The purpose of the paper was to propose a method and a set of metrics for the evaluation of the mapping accuracy and to propose a new mapping according to the procedure. Despite the limitations, the purpose was achieved, the new mapping was formed, and the thesis the proposed metric set allows for evaluation of emotion model mapping accuracy might be accepted.

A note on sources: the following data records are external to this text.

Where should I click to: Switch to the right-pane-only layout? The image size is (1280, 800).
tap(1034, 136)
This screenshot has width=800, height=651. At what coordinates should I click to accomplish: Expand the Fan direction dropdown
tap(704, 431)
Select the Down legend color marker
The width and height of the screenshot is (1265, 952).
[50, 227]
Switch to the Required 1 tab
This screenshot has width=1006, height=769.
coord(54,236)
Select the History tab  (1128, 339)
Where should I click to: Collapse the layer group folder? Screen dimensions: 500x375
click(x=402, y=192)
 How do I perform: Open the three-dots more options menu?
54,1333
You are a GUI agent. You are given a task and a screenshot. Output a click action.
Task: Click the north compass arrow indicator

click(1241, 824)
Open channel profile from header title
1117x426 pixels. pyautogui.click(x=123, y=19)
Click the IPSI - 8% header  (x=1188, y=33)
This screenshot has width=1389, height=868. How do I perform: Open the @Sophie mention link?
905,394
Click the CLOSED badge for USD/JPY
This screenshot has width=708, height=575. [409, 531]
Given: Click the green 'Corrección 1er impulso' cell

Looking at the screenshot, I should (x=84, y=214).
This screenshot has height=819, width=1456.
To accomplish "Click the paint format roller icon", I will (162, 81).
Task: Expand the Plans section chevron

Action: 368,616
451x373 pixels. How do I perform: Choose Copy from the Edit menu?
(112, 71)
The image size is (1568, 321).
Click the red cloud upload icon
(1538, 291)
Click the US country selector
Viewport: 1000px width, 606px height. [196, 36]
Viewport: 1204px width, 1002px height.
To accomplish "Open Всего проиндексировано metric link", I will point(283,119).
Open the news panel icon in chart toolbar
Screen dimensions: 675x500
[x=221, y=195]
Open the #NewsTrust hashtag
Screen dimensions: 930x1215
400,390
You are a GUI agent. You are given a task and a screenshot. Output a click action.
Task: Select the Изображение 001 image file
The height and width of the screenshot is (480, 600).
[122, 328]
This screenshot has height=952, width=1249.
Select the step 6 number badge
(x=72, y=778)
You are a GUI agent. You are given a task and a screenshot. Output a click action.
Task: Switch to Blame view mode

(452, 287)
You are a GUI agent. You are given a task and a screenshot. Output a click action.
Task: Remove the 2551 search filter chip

Implications of the study include the following:
- (1)
Affective states recognition algorithms provide estimates that might be wrong or imprecise. Additionally, any mapping between the emotion representation models might enlarge uncertainty related to emotion recognition, as there is non-zero accuracy error for all mappings. Therefore, it is always worthwhile considering an emotion recognition solution that provides an estimate in the representation model and that is better fitted into your context of applications.
- (2)
The new mapping matrices might be applied when you need emotions described with a PA or PAD model and get Ekman’s six basic emotions vector form the affect recognition system. The mapping might also be found useful in a late fusion of hypotheses on emotional states obtained from multiple affect recognition algorithms. In this study, two matrices were proposed (Equations (13) and (14)) and it is important to emphasize the differences between them. The first one was derived from a smaller dataset, and is therefore less accurate, but this applies to a complete list of dimensions. However, if you expect dominance and surprise not to play an important role in your application context, you might consider the latter one, as it was derived from a bigger dataset and therefore achieved higher accuracies for all precision thresholds.
- (3)
One of the crucial issues in applying the mapping is setting a precision threshold, which might be context-dependent. A comparison of the metrics used in this study showed that using standard deviation as a threshold might be advisable in some contexts, as it takes into account the ambiguity of the annotated words.
- (4)
The proposed procedure and metrics were validated and proven useful in the study of mapping between the emotion representation models. The metrics might also prove useful in a comparison of the two annotations. The datasets developed for this study will be shared. The procedure, metrics and datasets set a framework for future works on mappings between the emotion representation models.